▶ [EXERCISE]:
Copy the C++ mailing list message, starting with "From: Olaf van" and going on through "ternary operators (?:)?", but replace "excellent" with "great".

▶ [SELECTED EXTRACT]:
====

From: Olaf van der Spek <ml_at_[hidden]>
Date: Fri, 11 Sep 2020 09:07:57 +0200
On Thu, Sep 10, 2020 at 11:06 PM Ronan Keryell via Std-Proposals
<std-proposals_at_[hidden]> wrote:

> On 9/10/20 1:36 PM, Dmitry Dmitry via Std-Proposals wrote:

> > Since C++17 we can have init-statements in if:
> > if (_*char buf[10]*;_ std::fgets(buf, 10, stdin)) { m[0] += buf; }
> >
> > That is excellent. But what about ternary operators (?:)?
> > It seems I cannot write something like this now:
> > return (_*auto It = Cont.find(42)*;_ It == Cont.end()) ? 0 : It->second;
> >
> > Is it deliberate?
> > Are there any objections?
> > What do you think?
>
> You can probably already have a similar outcome with:
>
> return [&] { auto It = Cont.find(42); return It == Cont.end() ? 0 :
> It->second; }();
>
> which is not that much longer.

====

▶ [SUPPLIED RECORDS]:

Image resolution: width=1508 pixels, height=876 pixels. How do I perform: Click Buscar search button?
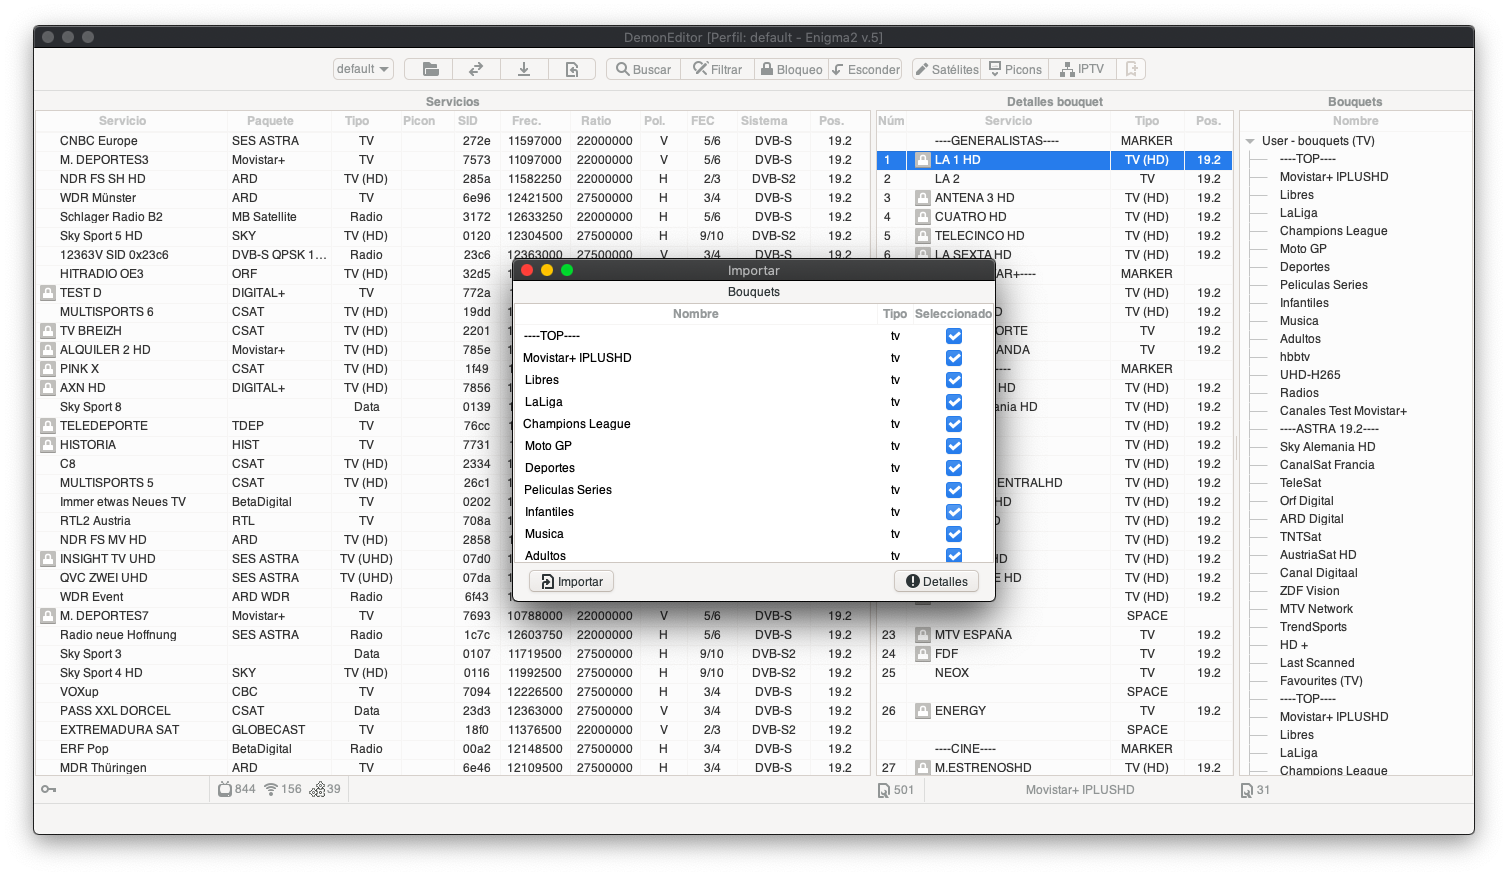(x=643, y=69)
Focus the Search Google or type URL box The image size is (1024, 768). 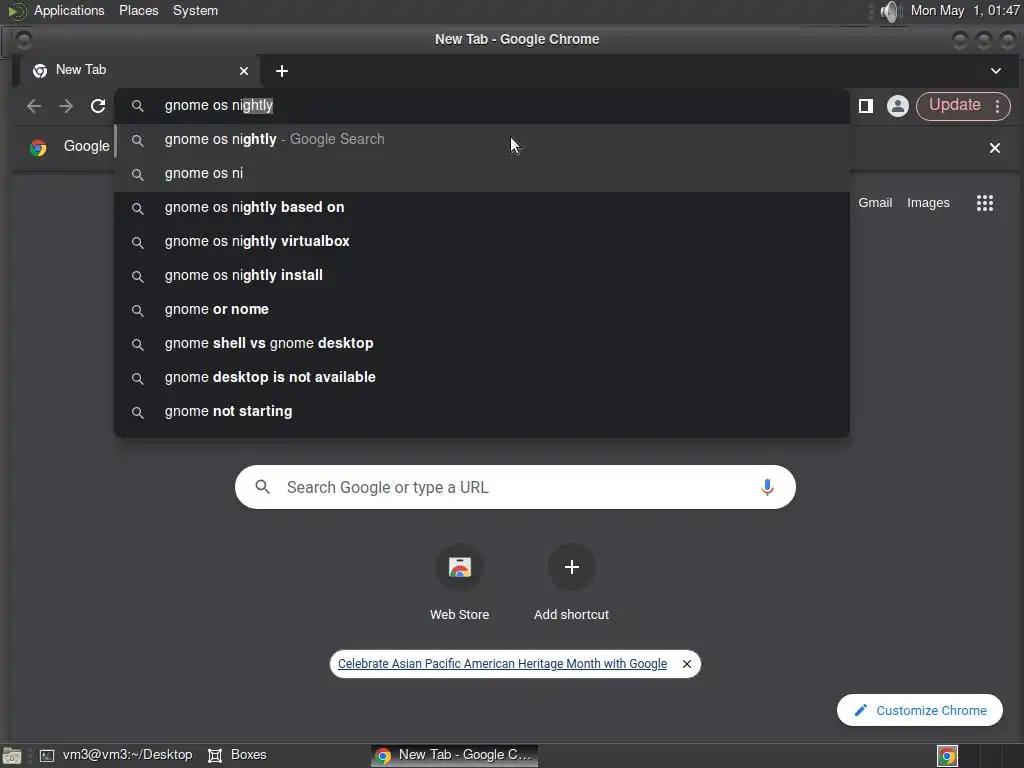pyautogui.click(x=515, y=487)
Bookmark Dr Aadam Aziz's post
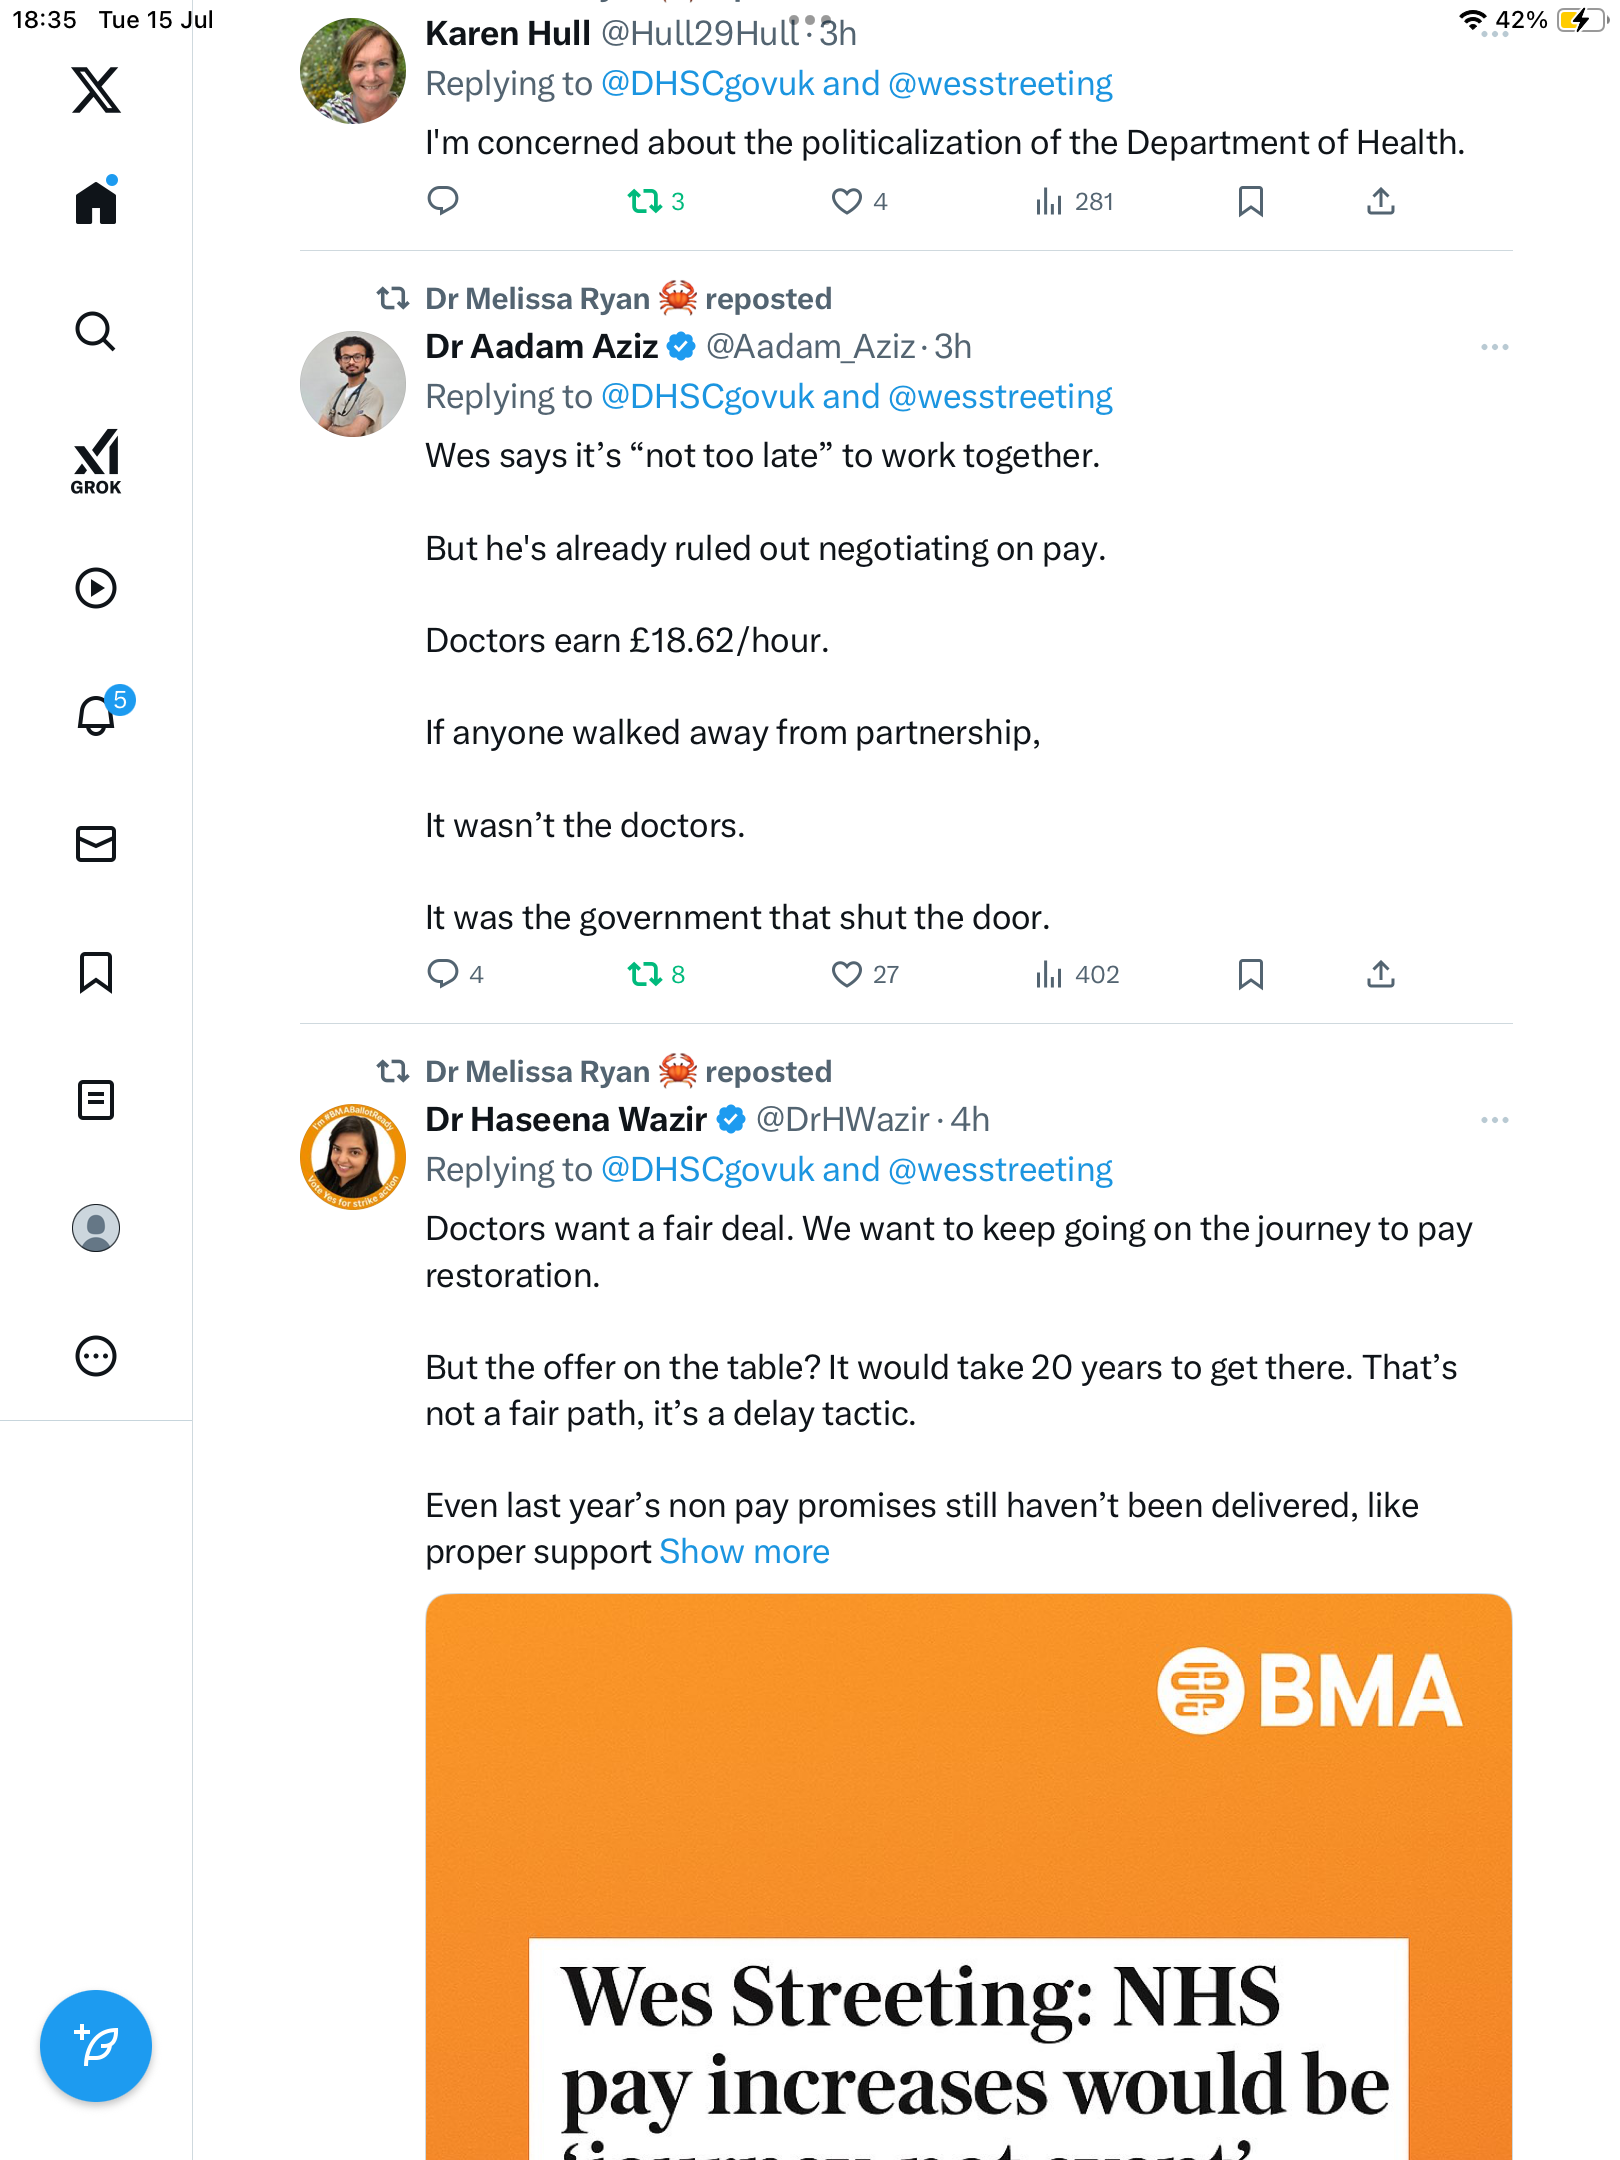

====

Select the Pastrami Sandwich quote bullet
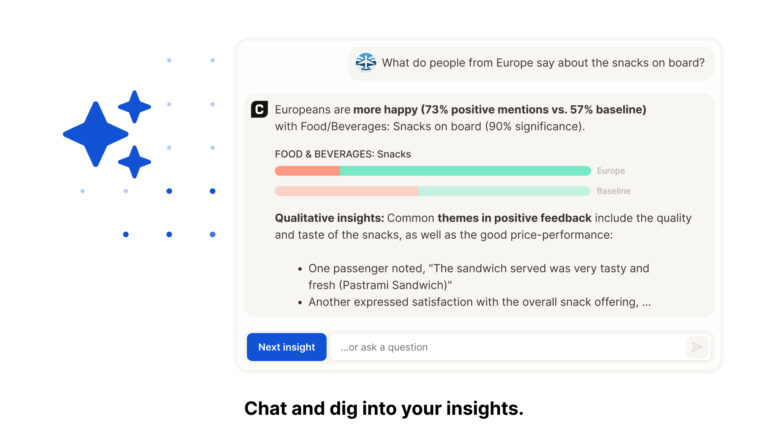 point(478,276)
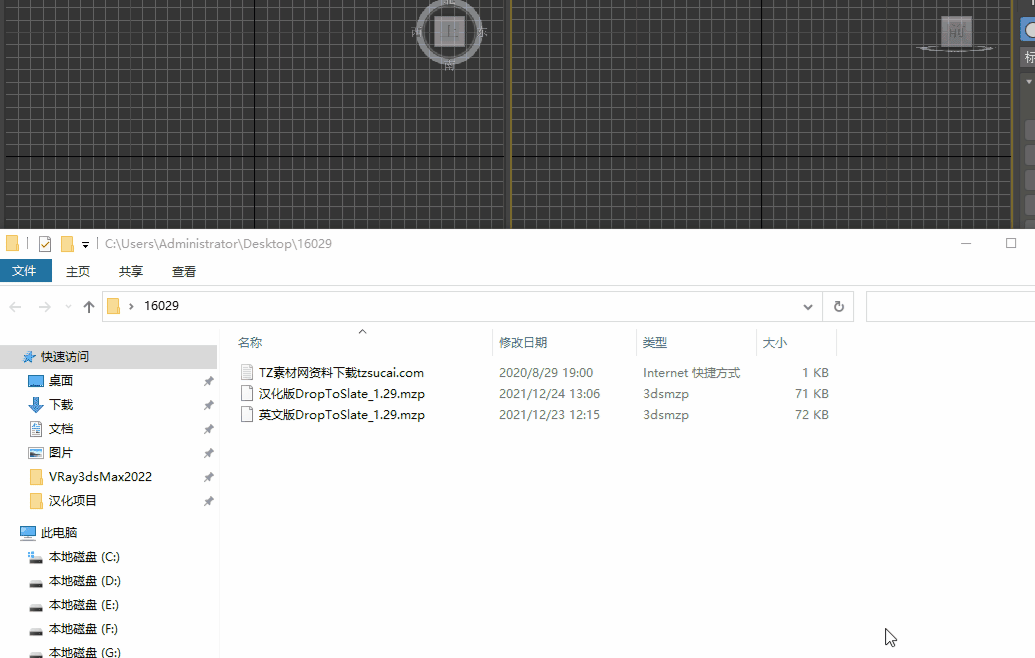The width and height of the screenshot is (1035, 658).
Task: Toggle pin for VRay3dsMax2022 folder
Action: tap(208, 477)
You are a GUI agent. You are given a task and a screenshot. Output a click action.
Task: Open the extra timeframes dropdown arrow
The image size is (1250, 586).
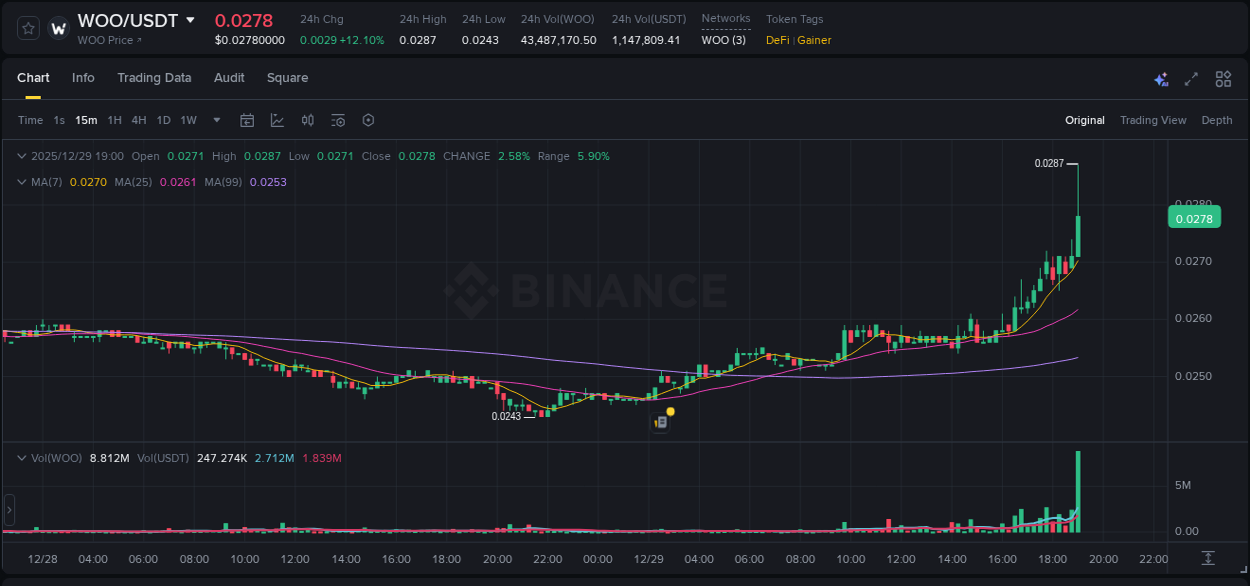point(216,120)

====

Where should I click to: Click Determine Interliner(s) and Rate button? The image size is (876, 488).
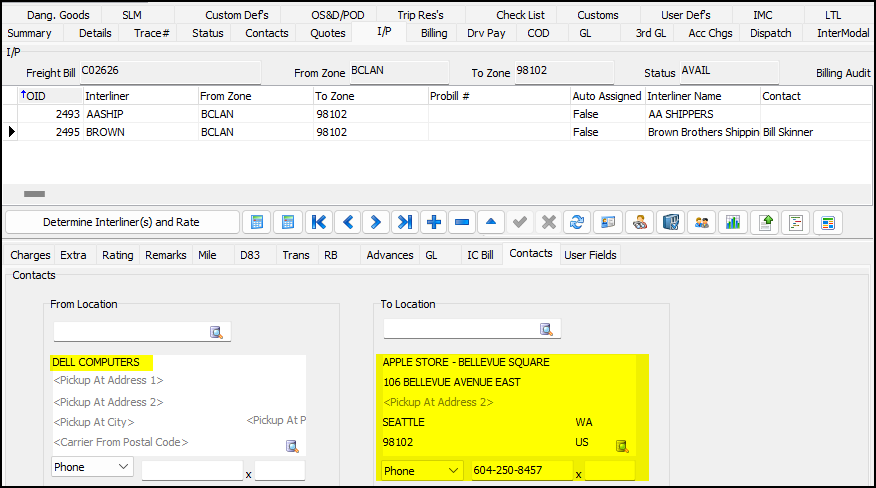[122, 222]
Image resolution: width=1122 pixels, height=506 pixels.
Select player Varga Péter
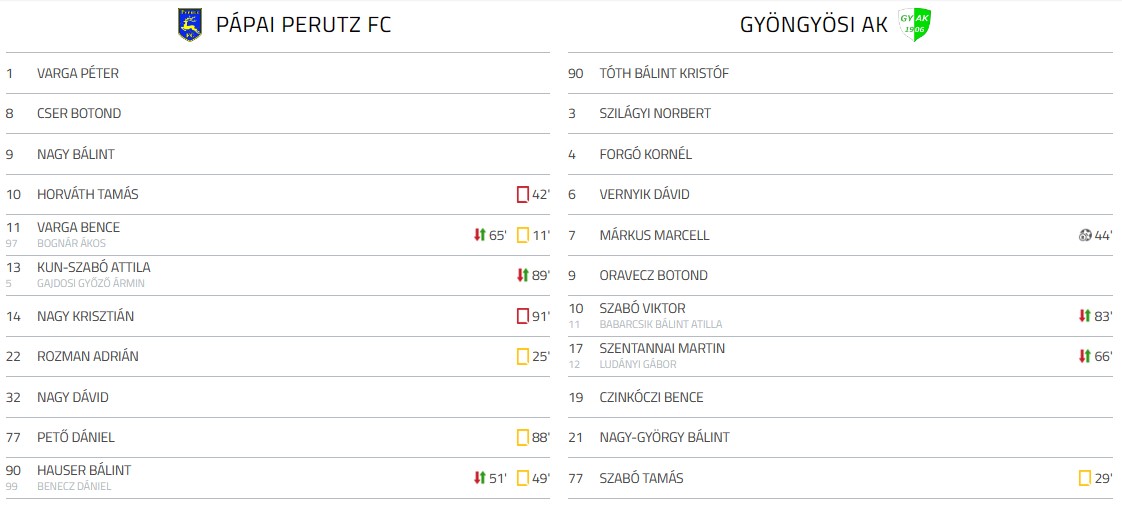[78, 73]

====

▶ [REPLY TO THE EXERCISE]:
From: Olaf van der Spek <ml_at_[hidden]>
Date: Fri, 11 Sep 2020 09:07:57 +0200
On Thu, Sep 10, 2020 at 11:06 PM Ronan Keryell via Std-Proposals
<std-proposals_at_[hidden]> wrote:

> On 9/10/20 1:36 PM, Dmitry Dmitry via Std-Proposals wrote:

> > Since C++17 we can have init-statements in if:
> > if (_*char buf[10]*;_ std::fgets(buf, 10, stdin)) { m[0] += buf; }
> >
> > That is great. But what about ternary operators (?:)?